TASK PROMPT = Beginning with the line that contains "The height and width of the screenshot is (603, 1000).", extract each line through the end of the listing below, with no additions or omissions.

MATERIALS PROVIDED =
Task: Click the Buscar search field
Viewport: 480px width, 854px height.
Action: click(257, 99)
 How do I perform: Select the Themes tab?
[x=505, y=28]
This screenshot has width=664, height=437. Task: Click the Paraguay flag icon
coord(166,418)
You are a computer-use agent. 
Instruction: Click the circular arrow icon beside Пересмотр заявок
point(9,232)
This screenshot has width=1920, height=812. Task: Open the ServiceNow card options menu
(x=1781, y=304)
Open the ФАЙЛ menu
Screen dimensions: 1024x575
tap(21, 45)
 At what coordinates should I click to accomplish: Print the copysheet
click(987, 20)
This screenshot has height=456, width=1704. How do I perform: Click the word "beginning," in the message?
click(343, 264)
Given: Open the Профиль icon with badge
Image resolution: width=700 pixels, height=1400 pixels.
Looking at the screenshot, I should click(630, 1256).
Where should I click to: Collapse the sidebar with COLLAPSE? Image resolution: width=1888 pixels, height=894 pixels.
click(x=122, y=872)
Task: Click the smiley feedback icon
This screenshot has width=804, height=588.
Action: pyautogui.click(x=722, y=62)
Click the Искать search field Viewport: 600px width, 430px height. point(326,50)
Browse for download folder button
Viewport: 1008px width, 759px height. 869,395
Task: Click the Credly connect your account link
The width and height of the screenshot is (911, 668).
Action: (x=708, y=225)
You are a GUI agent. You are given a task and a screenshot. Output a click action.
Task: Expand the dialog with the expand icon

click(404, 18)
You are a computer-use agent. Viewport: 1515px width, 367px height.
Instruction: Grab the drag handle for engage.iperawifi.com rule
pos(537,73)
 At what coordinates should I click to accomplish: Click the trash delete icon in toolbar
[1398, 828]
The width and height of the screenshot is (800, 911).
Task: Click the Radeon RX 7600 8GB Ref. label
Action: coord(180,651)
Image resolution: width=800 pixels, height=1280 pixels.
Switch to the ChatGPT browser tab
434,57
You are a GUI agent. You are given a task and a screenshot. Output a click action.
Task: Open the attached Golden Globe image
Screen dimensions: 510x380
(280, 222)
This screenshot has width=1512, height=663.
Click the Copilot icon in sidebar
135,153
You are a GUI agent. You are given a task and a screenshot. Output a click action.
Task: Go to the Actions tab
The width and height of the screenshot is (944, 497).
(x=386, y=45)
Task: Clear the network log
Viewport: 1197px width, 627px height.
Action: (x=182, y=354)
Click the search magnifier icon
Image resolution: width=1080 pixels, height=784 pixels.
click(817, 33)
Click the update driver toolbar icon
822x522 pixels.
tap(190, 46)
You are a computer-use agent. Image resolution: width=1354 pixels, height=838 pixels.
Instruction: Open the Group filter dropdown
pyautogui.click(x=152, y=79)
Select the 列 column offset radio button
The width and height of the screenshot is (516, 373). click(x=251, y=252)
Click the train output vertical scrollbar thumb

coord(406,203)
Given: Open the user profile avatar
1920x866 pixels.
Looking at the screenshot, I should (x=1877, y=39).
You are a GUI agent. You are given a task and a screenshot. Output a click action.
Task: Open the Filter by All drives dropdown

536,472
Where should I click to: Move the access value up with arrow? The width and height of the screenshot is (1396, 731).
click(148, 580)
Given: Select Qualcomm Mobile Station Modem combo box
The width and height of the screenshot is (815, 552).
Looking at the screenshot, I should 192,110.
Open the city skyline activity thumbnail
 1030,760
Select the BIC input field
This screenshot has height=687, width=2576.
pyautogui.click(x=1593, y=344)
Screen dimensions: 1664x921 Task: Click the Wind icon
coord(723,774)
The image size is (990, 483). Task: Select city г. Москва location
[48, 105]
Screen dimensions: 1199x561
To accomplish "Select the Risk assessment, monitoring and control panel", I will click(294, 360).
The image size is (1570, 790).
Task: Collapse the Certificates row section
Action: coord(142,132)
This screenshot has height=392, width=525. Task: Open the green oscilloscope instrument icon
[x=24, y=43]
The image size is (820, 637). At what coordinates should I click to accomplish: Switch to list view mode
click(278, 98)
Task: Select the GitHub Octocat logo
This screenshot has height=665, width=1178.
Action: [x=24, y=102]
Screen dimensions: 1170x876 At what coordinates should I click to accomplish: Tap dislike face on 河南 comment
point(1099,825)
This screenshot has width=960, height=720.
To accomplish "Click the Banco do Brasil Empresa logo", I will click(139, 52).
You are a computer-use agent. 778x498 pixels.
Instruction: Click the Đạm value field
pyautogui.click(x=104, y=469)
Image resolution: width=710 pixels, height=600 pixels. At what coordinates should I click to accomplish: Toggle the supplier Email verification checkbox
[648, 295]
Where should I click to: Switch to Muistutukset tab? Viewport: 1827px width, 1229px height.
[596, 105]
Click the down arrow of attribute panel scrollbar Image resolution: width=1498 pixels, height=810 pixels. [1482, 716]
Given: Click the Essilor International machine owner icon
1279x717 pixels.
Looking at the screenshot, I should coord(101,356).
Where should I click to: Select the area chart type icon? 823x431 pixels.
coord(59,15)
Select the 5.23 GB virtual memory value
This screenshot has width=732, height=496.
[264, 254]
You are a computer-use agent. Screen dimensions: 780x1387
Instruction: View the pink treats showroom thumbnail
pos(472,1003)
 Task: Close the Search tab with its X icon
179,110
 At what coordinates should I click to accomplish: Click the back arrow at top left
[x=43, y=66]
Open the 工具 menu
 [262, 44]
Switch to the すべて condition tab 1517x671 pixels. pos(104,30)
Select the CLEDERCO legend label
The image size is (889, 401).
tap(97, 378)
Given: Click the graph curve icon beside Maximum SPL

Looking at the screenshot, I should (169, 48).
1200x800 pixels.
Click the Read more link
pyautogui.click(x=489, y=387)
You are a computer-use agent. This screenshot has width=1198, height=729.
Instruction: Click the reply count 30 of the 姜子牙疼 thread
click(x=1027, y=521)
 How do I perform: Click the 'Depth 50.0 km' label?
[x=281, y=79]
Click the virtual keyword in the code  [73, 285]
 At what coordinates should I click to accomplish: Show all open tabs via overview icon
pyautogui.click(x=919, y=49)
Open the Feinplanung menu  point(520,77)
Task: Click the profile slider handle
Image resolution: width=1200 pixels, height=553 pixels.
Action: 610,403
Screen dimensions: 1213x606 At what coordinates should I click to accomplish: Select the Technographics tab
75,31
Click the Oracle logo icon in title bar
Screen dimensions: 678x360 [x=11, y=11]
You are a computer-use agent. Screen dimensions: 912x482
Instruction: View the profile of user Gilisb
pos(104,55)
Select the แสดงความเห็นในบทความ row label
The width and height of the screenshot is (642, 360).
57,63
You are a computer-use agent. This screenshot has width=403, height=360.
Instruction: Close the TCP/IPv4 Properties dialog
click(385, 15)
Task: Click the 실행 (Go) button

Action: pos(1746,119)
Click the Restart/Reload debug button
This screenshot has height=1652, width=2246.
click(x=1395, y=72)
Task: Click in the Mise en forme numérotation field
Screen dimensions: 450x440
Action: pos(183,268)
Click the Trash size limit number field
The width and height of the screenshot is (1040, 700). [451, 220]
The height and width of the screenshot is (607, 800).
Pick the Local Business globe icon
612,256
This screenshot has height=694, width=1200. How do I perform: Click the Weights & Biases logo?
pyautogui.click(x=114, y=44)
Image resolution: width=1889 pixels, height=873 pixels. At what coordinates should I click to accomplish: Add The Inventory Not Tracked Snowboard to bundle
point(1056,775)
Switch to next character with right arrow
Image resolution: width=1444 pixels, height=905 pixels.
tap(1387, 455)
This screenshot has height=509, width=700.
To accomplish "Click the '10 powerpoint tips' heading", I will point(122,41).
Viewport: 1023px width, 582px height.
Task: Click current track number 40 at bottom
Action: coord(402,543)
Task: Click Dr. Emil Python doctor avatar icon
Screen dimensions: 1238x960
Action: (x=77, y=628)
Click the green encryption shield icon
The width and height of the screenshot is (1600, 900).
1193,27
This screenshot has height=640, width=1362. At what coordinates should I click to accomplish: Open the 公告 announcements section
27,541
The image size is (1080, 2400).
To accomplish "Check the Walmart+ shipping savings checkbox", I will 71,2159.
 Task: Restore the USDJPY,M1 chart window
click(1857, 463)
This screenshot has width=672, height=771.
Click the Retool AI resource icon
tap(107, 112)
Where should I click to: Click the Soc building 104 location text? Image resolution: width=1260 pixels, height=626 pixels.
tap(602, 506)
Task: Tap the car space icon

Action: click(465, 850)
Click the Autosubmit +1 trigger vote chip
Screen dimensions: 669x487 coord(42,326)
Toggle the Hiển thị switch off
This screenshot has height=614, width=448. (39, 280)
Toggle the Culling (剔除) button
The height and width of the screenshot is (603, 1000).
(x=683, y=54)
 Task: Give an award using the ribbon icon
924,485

RESPONSE TO THIS EXERCISE =
The height and width of the screenshot is (603, 1000).
(x=683, y=54)
 Task: Give an award using the ribbon icon
924,485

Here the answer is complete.